--- REQUIRED WORK ---
When you reach the line containing "Instruction: Expand Memberships dropdown menu" in the records below, start copying exactly, and stop once you have copied the line containing "Task: Click the iDaily app icon".

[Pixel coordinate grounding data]
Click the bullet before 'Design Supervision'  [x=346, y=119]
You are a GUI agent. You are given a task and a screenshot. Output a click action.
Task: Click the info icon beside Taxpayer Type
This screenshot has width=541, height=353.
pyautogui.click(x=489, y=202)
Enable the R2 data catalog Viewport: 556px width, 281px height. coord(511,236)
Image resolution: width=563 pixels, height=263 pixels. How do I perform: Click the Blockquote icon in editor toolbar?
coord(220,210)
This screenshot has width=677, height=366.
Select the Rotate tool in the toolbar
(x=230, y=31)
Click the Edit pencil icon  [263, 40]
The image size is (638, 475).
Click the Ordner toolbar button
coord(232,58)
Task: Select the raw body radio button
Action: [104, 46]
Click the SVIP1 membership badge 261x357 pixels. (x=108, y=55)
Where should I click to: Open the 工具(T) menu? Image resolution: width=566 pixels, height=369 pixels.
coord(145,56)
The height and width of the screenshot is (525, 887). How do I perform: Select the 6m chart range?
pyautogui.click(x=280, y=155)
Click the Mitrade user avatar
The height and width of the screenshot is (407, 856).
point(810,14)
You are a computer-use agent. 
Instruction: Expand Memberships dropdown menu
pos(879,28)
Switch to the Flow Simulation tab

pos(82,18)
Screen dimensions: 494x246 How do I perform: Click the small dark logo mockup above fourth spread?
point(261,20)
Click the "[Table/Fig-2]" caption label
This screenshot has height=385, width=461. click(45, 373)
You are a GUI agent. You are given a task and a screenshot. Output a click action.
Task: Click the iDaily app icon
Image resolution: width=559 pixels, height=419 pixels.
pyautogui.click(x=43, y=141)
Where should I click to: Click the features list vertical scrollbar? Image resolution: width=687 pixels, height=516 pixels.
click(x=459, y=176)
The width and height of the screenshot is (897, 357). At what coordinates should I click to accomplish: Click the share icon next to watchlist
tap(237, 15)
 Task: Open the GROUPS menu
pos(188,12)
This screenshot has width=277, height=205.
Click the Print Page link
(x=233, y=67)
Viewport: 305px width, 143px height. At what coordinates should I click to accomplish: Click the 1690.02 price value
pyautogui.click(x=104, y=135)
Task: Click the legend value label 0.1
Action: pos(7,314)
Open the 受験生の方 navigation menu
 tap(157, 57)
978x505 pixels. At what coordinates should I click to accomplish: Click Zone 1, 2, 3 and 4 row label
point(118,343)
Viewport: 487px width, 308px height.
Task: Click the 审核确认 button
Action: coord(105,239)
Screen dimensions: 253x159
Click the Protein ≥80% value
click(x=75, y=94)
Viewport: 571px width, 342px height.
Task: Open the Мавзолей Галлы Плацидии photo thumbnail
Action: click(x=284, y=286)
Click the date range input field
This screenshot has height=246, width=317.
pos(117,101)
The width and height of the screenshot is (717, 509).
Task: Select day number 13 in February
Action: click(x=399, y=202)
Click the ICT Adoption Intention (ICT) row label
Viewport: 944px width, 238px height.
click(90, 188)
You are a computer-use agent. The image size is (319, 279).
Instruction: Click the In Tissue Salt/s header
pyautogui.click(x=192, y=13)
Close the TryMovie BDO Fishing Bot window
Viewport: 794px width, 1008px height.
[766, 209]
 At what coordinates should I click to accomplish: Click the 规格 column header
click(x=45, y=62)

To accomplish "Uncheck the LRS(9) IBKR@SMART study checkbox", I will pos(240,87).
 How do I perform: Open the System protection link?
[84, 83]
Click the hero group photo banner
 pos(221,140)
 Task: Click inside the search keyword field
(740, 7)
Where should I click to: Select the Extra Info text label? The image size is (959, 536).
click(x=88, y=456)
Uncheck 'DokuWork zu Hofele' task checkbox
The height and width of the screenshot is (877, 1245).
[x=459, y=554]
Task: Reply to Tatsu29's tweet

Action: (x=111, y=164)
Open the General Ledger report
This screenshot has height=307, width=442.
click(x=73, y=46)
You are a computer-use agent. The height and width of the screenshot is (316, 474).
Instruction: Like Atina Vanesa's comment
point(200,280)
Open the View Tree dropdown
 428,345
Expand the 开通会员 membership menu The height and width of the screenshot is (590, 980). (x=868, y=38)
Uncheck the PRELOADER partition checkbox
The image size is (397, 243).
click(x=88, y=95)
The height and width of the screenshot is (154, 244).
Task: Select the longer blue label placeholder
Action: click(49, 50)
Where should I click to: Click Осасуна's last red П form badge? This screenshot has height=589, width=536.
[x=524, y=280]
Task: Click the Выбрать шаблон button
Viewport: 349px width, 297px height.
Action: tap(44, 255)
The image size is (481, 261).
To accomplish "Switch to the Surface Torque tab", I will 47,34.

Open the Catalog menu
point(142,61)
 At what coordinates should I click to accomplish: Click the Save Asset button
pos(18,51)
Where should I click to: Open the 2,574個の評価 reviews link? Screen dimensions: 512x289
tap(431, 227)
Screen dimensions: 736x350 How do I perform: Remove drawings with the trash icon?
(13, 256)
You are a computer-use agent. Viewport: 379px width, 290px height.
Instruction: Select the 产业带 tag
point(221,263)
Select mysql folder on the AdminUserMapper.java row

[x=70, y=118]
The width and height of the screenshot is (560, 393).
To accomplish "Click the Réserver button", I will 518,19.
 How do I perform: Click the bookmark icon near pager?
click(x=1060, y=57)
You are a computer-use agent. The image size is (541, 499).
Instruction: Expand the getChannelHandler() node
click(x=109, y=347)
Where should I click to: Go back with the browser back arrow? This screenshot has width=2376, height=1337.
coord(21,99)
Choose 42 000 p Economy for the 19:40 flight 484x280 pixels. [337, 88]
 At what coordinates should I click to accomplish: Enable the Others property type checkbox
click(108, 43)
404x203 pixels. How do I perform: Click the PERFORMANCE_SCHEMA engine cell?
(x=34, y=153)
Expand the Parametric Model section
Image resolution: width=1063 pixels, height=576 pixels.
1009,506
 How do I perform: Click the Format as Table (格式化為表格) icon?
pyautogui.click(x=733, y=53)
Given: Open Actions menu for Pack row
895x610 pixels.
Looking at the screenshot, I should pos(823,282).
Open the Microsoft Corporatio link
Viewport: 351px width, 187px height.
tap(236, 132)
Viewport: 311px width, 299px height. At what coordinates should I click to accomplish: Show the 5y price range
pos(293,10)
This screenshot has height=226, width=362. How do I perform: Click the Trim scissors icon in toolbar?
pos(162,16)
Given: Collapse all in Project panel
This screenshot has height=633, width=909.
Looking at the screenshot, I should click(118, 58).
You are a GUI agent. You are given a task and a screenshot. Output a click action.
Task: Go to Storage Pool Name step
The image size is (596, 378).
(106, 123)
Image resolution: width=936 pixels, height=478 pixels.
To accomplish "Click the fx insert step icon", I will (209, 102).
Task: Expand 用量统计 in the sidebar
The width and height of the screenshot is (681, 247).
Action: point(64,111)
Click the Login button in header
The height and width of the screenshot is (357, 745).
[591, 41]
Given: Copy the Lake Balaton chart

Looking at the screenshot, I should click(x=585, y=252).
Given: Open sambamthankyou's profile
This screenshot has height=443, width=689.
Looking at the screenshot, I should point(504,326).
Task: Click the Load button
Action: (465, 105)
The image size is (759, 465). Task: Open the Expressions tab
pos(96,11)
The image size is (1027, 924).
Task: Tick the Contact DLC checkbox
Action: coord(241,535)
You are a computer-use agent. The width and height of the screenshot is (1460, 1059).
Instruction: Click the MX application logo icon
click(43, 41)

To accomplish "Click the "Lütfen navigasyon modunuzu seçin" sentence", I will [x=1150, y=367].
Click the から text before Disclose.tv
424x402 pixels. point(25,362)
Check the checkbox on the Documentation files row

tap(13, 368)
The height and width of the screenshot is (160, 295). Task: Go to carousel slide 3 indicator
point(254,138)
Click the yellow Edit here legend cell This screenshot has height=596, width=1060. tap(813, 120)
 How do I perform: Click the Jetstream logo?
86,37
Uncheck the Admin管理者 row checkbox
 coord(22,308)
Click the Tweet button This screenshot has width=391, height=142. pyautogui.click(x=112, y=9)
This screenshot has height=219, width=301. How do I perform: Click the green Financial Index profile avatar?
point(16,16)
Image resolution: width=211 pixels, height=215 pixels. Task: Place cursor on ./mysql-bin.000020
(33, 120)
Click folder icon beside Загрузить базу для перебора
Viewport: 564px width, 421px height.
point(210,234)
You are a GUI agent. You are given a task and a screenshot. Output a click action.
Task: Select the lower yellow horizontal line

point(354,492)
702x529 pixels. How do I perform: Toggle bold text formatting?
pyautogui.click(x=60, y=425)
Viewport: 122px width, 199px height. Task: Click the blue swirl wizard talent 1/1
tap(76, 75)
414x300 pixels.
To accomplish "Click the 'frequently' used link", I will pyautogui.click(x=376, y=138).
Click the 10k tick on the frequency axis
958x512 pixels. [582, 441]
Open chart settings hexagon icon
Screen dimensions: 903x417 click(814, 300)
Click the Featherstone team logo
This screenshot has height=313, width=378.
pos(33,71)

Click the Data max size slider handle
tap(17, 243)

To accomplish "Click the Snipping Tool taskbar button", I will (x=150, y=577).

--- ANSWER TO THE EXERCISE ---
Instruction: Expand Memberships dropdown menu
pos(879,28)
Switch to the Flow Simulation tab

pos(82,18)
Screen dimensions: 494x246 How do I perform: Click the small dark logo mockup above fourth spread?
point(261,20)
Click the "[Table/Fig-2]" caption label
This screenshot has height=385, width=461. click(45, 373)
You are a GUI agent. You are given a task and a screenshot. Output a click action.
Task: Click the iDaily app icon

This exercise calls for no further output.